High Definition Camera V18

HD Camera Installed at ASHES
First Images from HD Camera at Mushroom

The ROV ROPOS powers up the RSN-OOI camera for the first time at the hydrothermal chimney called Mushroom. This image is from ROPOS with the vehicle lights off, and only the RSN-OOI HD camera providing illumination of the chimney while collecting the first video imagery from the seafloor, which was then streamed live over the Internet. Photo credit: NSF-OOI/UW/CSSF.

A Hybrid Wetmate Connector on the HD Camera

An ODI hybrid wet-mate connector provides > 1 Gbs video transmission capabilities and power to the RSN-OOI-NSF high definition camera that was deployed during the VISIONS'13 Expedition. The wetmate connectors allow an ROV to connect and disconnect infrastructure underwater without having to recover the equipment. The camera shown here is at a water depth of ~ 5000 ft at the summit of Axial Seamount.

The orange extension cable (on right of camera) was powered up by the ROV ROPOS through an ~ 4 km extension cable that traverses eastward across the caldera at Axial Seamount. Live video video from the HD camera was streamed over the Internet for several hours during testing of the camera. In 2014, the extension cable will be connected to Primary Node 3B for 365 day access. The camera was installed at the base of the hydrothermal chimney called Mushroom in the ASHES hydrothermal field.

Photo credit: NSF-OOI/UW/CSSF.

 

The high-definition video camera on the Cabled Array was built by the UW Applied Physics Laboratory. It provides high resolution, time series views of black smoker deposits and issuing fluids, coupled with images macrofauna and microbial mats and filaments at the Mushroom hydrothermal vent in the ASHES hydrothermal field at Axial Seamount.

The live high definition video streams sent back to shore at the speed of light for viewers to watch every three hours. 

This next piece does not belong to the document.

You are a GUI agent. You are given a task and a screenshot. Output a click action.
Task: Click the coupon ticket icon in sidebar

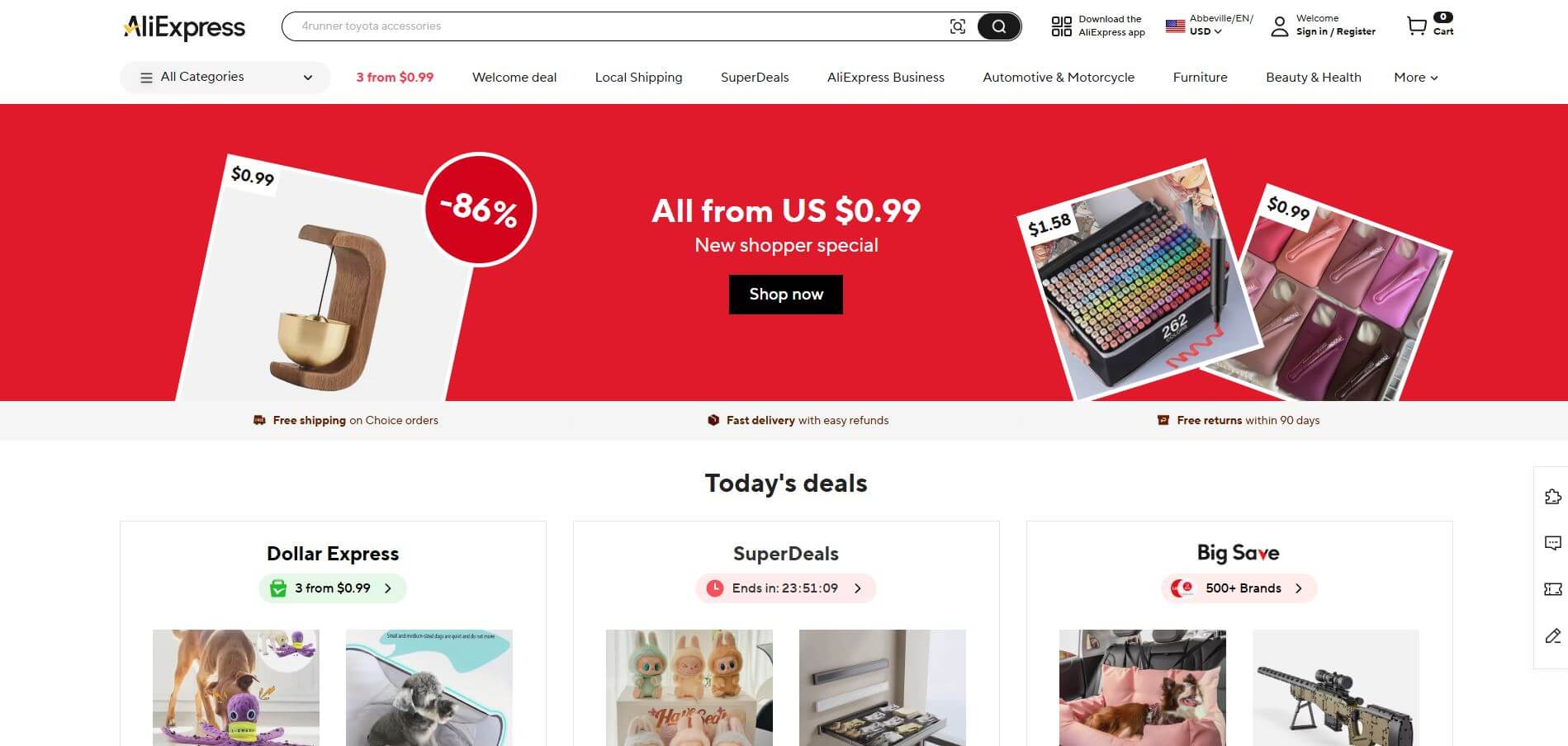1552,589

The time-series imagery from over 300 miles offshore and nearly 1 mile beneath the oceans surface, is providing new insights into growth and collapse of the sulfide chimneys, changes in macrofaunal and microbial mat distribution, and movement and interaction of the organisms that densely colonize Mushroom.

The camera is associated with a nearby osmotic fluid sampler for follow-on chemical analyses of diffusely flowing fluids that is coupled with a novel temperature (thermistor) array that provides 3D measurements of temperatures in diffusely flowing fluids a few meters away from Mushroom. Fluids in the vent have been measured at over 260°C and the surrounding seawater is ~2°C. In concert, these instruments allow characterization of how fluid chemistry and temperature impact biological communities of tube worms, palm worms, limpets, and microbes, and how these communities evolve over time in response to volcanic and seismic events.

This HD video camera was installed in 2013 and connected to the primary infrastructure in 2014.